Trump is right that economic growth should be the goal of tax reform, and that’s the lens through which we should evaluate the current controversy over whether tax reform should be revenue-neutral, or whether we should accept a tax reform plan that actually cuts taxes overall and thus loses federal revenue.
The budgetary and fiscal rules of the last couple of decades put an emphasis on revenue neutrality. In other words, tax reform can rearrange the pieces of the tax code so long as the overall reform is scored as providing the same amount of revenue as the pre-reform tax code. These rules have been driven by entirely reasonable concerns about budget deficits and perpetually adding to the national debt.

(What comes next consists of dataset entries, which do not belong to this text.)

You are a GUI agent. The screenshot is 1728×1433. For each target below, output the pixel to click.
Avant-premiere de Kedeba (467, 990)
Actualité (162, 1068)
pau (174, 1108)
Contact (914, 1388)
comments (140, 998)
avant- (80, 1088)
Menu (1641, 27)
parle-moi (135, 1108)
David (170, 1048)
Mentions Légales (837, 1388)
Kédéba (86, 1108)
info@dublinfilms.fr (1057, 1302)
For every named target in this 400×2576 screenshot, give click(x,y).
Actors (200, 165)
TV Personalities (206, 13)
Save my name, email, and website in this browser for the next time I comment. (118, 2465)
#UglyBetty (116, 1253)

Here’s the problem: If economic growth is our standard of success, revenue neutral tax reforms don’t have a history of stimulating much economic growth. The last major US tax reform, the tax reform of 1986, frankly didn’t do much in terms of stimulating additional economic growth. Neither did the two Bush tax cuts in 2001 and 2003.
On the other hand, significant tax cuts have a history of stimulating significant economic growth. Neither the 1962 Kennedy tax cuts nor the 1981 Reagan tax cuts were revenue neutral. And yet the Kennedy tax cuts succeeded in stimulating eight years of 5 percent average economic growth.
The 1981 Reagan tax cuts more than paid for themselves over seven years. They did so by creating 92 months of economic growth without a recession, with a sustained period averaging 4.4 percent economic growth from 1983 to 1989. By contrast, the Obama years never cracked 3 percent economic growth.
Recent notable tax reform efforts in the UK and Sweden have also not been hobbled by a requirement to be revenue neutral. Instead, reformers fully intended to reduce the tax burden on the economy, with the understanding that increased economic growth would, over time, more than compensate for lost revenue.
So if economic growth is the goal, tax reform need not be revenue neutral—in fact, if it is, it probably won’t stimulate much economic growth.
Republicans should not trap themselves within the strait jacket of revenue neutrality, and when the criticisms come, they should clearly explain that the goal is economic growth, not revenue neutrality. But, in order for such large tax cuts to be credible to the American people and consistent with Trump’s campaign rhetoric and Republican fiscal discipline, they must be paired with serious, structural spending restraints designed to ensure that we take full advantage of increased economic growth to reduce budget deficits and at least stop adding to the national debt.